Claims priority of provisional application 62/830,996, filed on Apr. 8, 2019.
Prior Publication US 2020/0320072 A1, Oct. 8, 2020
Int. Cl. G06F 16/332 (2019.01); G06F 16/22 (2019.01); G06F 16/2453 (2019.01); G06F 17/16 (2006.01); G06F 18/214 (2023.01); G06N 5/04 (2023.01); G06Q 30/0201 (2023.01)

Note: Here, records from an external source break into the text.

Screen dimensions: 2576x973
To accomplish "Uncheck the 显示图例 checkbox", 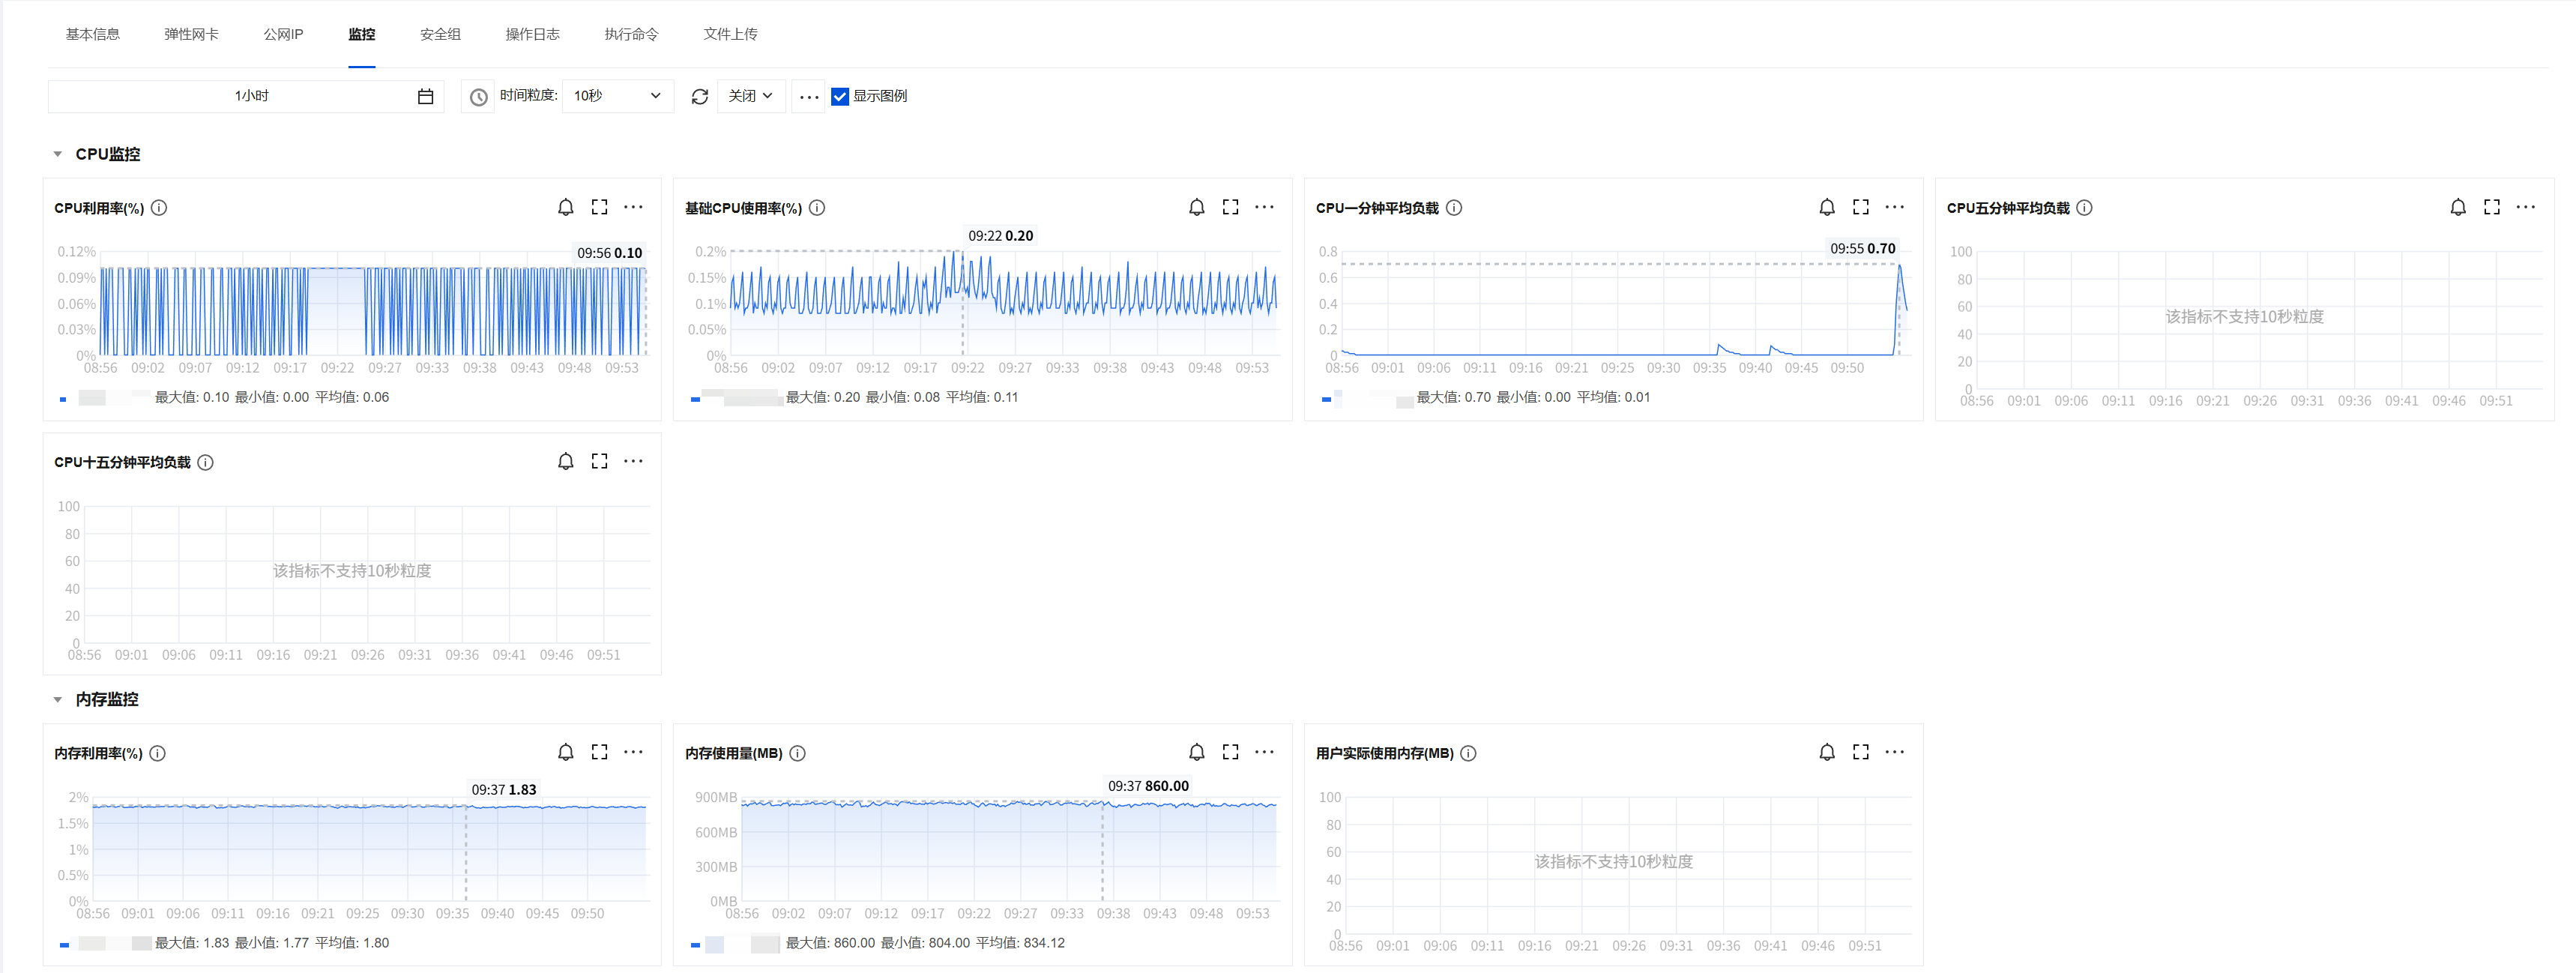I will click(x=840, y=96).
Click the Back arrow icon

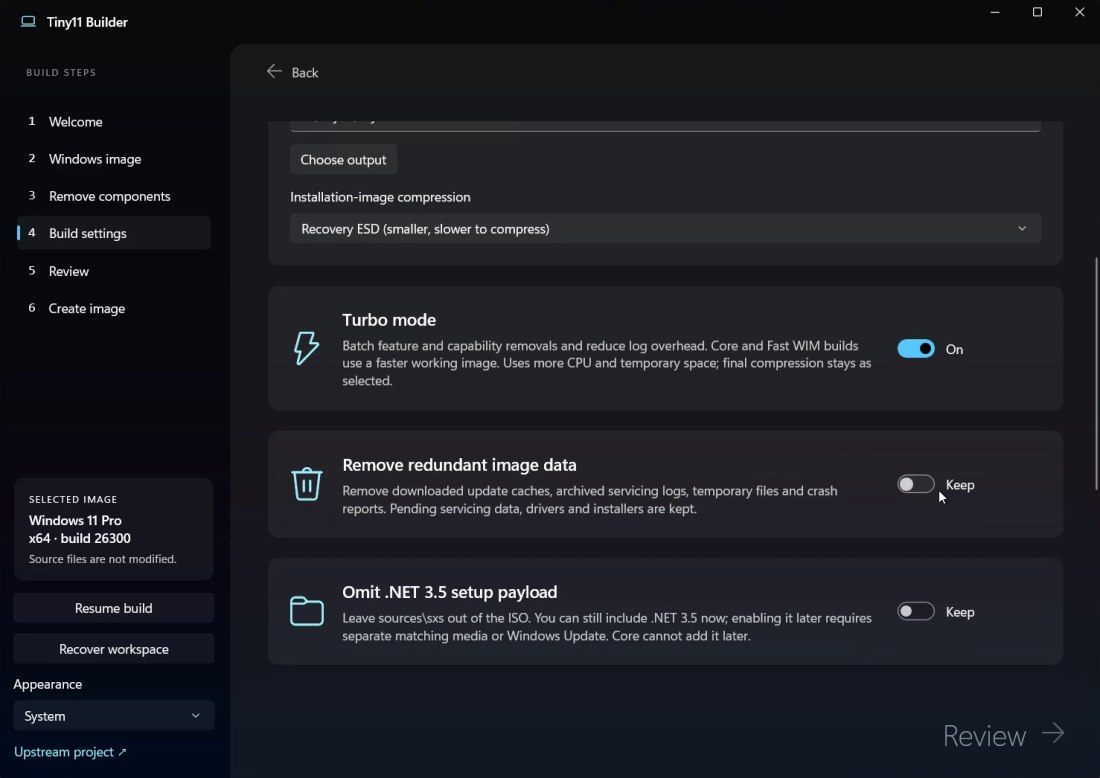tap(274, 72)
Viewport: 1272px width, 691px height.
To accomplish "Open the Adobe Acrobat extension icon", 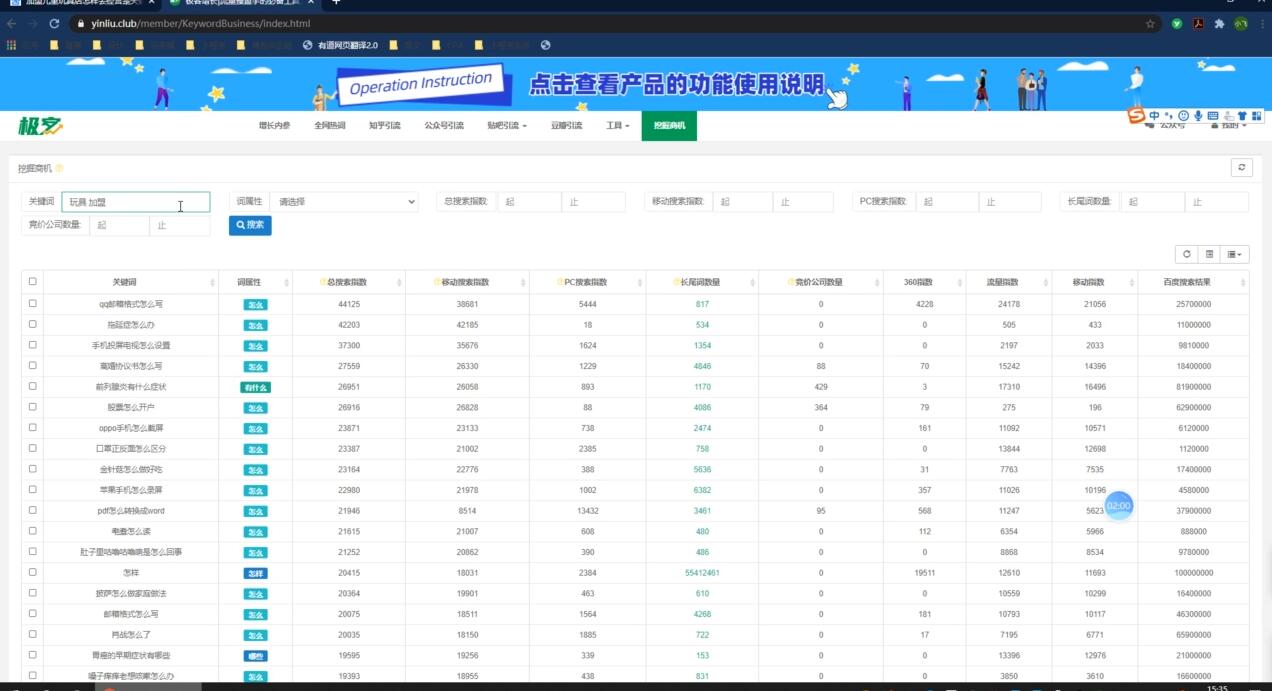I will 1197,23.
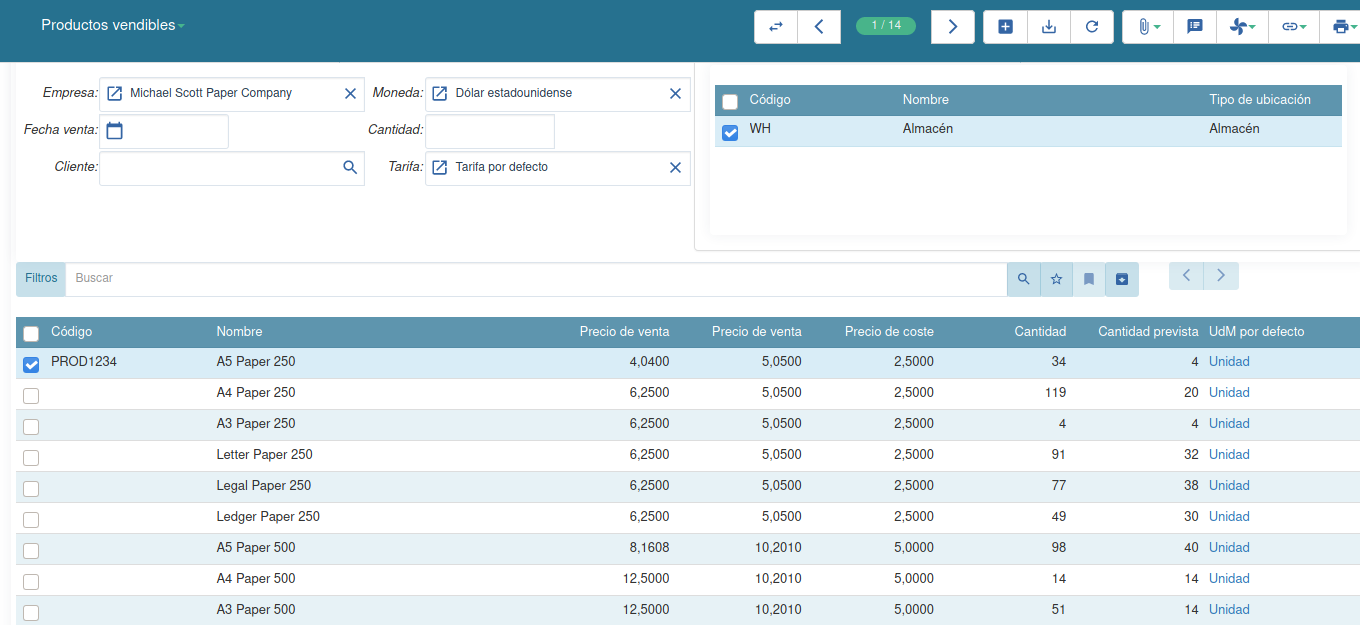The width and height of the screenshot is (1360, 625).
Task: Run the search with the magnifier icon
Action: tap(1023, 279)
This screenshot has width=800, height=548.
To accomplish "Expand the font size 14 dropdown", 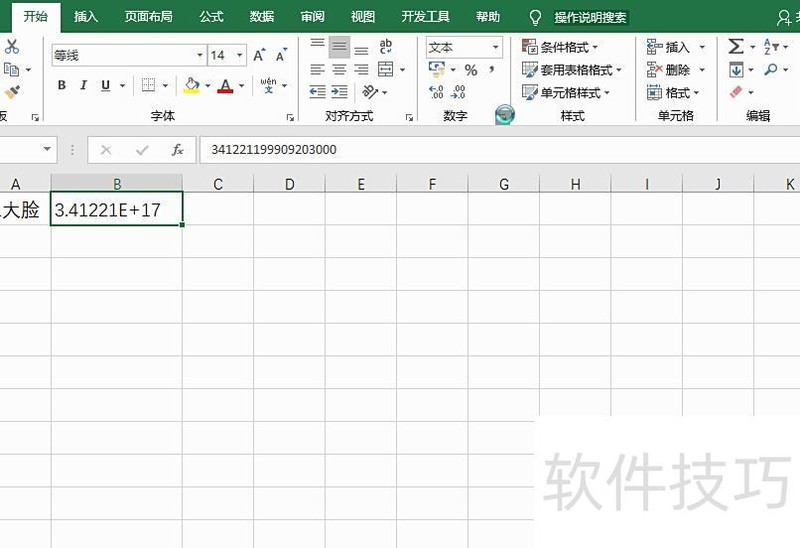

CPC G06Q 30/0201 (2013.01) [G06F 16/221 (2019.01); G06F 16/24535 (2019.01); G06F 17/16 (2013.01); G06F 18/214 (2023.01); G06N 5/04 (2013.01)] 20 Claims
OG exemplary drawing
 
1. A computer-implemented method, comprising:
obtaining, from a user device, a Structured Query Language (SQL) query to create a matrix factorization model based on a set of training data, the SQL query comprising:
a model type; and
a source of the set of training data;
generating, using the SQL query, a plurality of SQL sub-queries; and
executing the plurality of SQL sub-queries;
based on executing the plurality of SQL sub-queries:
obtaining the set of training data from the source;
determining, based on the set of training data, a model vector;
determining, based on the set of training data, a data vector;
pre-ordering the model vector and the data vector;
determining, based on a maximum number of floats for the pre-ordered model vector and the pre-ordered data vector, a partition index;
partitioning, based on the partition index, the pre-ordered model vector into a first pre-ordered model sub-vector and a second pre-ordered model sub-vector;
partitioning, based on the partition index, the pre-ordered data vector into a first pre-ordered data sub-vector and a second pre-ordered data sub-vector;
determining a first dot product between the first pre-ordered model sub-vector and the first pre-ordered data sub-vector and a second dot product between the second pre-ordered model sub-vector and the second pre-ordered data sub-vector;
generating the matrix factorization model based on the first dot product and the second dot product; and
executing the matrix factorization model.